##### PAGE TEXT
The new risk from AI browsers
One challenge in the field of AI-enabled attacks — which is to say, attacks that didn’t exist or weren’t possible before genAI — is how quickly everything changes. Take AI browsers, for example. This new category of web browser includes Perplexity Comet, Dia (by The Browser Company), Fellou, Opera Neon, Sigma AI Browser, Arc Max, Microsoft Edge Copilot, Brave Leo, Wave Browser Pro, SigmaOS, Opera Aria, Genspark AI Browser, Poly, Quetta Browser, Browserbase, Phew AI Tab, and the upcoming OpenAI browser.
The most agentic is Perplexity’s Comet browser, which clicks links, navigates web pages, fills out forms, manages emails and calendars, books travel and makes purchases, analyzes browsing history, automates multistep workflows, interacts with logged-in services, compares products across websites, unsubscribes from emails, extracts and synthesizes information from multiple sources, manages tabs by opening and closing them, searches and filters through user-executed complex research tasks autonomously, and provides conversational assistance with contextual awareness across all browsing activities.
Security researchers at Guardio Labs demonstrated how simple it has become for criminals to trick AI browsers into committing crimes. When the researchers instructed Comet to buy an Apple Watch, the AI obediently visited a fake Walmart website they had created in 10 seconds using basic web tools. The browser ignored obvious signs of fraud and automatically filled in saved credit card details and shipping information to complete the purchase. In testing, Comet sometimes has refused the transaction or has asked for human approval, but in other cases it has handed over sensitive payment data directly to the scammers.
##########
REQUIRED WORK:
a – Please echo the stretch of the AI browsers passage from "Security researchers at" through "to the scammers.".
b – According to the AI browsers passage, how long did the researchers take to build the fake Walmart website?
c – What responses has Comet given to the transaction in testing, as the AI browsers passage reports them? List them all.
##### MATERIAL SUPPLIED
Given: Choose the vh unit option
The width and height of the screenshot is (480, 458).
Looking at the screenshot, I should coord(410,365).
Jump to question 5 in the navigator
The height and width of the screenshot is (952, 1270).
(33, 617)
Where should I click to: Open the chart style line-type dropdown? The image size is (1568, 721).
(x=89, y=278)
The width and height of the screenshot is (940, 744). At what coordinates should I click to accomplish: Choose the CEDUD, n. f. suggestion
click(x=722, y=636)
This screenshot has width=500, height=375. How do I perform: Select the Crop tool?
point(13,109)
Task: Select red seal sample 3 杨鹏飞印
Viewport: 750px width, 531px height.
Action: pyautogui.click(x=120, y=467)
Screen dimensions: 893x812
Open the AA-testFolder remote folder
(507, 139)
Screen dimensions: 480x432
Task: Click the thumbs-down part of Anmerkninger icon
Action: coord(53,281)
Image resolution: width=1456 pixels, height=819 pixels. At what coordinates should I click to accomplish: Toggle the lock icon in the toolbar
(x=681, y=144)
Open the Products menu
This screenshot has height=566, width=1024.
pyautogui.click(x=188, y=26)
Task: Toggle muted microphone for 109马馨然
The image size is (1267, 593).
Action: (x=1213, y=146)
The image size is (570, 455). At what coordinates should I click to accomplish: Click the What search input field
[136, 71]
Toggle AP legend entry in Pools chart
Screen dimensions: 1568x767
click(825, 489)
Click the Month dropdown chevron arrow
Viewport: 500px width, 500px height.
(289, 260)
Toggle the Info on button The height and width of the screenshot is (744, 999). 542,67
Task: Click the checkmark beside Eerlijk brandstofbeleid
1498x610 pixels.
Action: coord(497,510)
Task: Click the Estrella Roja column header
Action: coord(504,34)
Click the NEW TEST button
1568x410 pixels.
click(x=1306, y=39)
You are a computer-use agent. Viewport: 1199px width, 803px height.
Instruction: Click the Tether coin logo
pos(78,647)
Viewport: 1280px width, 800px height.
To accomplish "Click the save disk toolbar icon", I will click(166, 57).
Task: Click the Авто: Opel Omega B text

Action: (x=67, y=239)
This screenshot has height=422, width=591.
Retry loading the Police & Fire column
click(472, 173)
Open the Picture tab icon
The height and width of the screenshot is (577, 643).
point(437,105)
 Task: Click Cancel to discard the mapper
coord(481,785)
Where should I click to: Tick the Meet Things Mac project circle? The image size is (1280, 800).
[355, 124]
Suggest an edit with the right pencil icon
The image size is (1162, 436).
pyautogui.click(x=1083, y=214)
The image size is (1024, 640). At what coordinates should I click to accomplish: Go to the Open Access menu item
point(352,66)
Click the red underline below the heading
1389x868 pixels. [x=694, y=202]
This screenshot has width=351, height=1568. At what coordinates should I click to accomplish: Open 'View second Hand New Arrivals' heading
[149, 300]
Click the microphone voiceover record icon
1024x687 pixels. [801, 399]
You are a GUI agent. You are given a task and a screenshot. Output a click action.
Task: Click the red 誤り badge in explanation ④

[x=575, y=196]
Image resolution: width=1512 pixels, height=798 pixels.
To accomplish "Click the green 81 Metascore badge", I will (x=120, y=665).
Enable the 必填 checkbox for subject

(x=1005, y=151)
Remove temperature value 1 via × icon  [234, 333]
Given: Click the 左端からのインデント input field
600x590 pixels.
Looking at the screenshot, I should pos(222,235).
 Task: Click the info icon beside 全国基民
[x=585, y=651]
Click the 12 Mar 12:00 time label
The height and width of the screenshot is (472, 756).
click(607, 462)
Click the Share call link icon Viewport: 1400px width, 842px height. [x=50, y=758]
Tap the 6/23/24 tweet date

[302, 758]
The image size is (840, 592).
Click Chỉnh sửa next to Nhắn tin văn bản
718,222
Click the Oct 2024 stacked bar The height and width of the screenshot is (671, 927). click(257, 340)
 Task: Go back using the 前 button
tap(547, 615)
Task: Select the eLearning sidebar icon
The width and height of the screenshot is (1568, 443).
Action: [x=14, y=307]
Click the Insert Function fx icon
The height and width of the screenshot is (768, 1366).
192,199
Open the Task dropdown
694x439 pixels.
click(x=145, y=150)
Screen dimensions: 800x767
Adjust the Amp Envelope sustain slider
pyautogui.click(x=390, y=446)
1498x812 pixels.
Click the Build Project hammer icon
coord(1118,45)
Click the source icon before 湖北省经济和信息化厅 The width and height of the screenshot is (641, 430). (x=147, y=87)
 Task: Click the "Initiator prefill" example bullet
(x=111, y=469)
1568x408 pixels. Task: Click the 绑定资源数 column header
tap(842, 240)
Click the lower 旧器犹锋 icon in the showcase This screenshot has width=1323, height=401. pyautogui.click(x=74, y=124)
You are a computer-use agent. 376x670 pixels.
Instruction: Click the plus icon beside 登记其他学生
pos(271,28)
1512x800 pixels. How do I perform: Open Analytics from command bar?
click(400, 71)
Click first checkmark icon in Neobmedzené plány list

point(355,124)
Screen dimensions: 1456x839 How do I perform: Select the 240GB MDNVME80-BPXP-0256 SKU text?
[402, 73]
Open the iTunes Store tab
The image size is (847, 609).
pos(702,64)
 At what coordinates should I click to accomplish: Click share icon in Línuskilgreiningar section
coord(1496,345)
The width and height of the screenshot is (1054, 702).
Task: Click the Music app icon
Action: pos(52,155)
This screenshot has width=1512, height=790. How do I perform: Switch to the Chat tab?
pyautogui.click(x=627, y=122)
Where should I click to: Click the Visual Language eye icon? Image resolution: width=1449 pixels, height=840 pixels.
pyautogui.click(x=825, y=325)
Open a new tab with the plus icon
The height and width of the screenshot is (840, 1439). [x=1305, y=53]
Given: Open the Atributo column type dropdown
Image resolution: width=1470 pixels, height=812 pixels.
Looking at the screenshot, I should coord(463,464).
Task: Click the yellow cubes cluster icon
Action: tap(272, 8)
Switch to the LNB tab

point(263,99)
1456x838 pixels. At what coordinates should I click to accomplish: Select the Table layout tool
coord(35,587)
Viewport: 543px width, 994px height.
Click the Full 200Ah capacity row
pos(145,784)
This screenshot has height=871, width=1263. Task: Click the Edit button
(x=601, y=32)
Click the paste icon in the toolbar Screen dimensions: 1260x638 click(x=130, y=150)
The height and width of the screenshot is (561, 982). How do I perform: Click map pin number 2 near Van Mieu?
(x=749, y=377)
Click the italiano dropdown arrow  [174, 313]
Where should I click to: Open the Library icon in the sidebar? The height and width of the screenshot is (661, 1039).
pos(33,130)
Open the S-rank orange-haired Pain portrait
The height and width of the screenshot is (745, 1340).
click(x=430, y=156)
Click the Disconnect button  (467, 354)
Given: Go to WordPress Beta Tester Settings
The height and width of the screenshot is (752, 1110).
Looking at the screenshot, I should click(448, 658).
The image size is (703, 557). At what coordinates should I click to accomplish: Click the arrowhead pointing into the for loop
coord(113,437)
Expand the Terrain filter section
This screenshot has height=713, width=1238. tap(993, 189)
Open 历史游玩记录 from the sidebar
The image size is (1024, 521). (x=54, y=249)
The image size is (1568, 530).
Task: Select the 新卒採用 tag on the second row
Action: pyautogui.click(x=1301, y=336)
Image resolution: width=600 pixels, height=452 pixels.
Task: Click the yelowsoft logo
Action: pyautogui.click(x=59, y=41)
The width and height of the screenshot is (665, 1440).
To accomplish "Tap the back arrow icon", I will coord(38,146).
##########
ANSWERS BY ITEM:
a –
Security researchers at Guardio Labs demonstrated how simple it has become for criminals to trick AI browsers into committing crimes. When the researchers instructed Comet to buy an Apple Watch, the AI obediently visited a fake Walmart website they had created in 10 seconds using basic web tools. The browser ignored obvious signs of fraud and automatically filled in saved credit card details and shipping information to complete the purchase. In testing, Comet sometimes has refused the transaction or has asked for human approval, but in other cases it has handed over sensitive payment data directly to the scammers.

b – 10 seconds, using basic web tools.

c –
- Refused the transaction
- Asked for human approval
- Handed over sensitive payment data directly to the scammers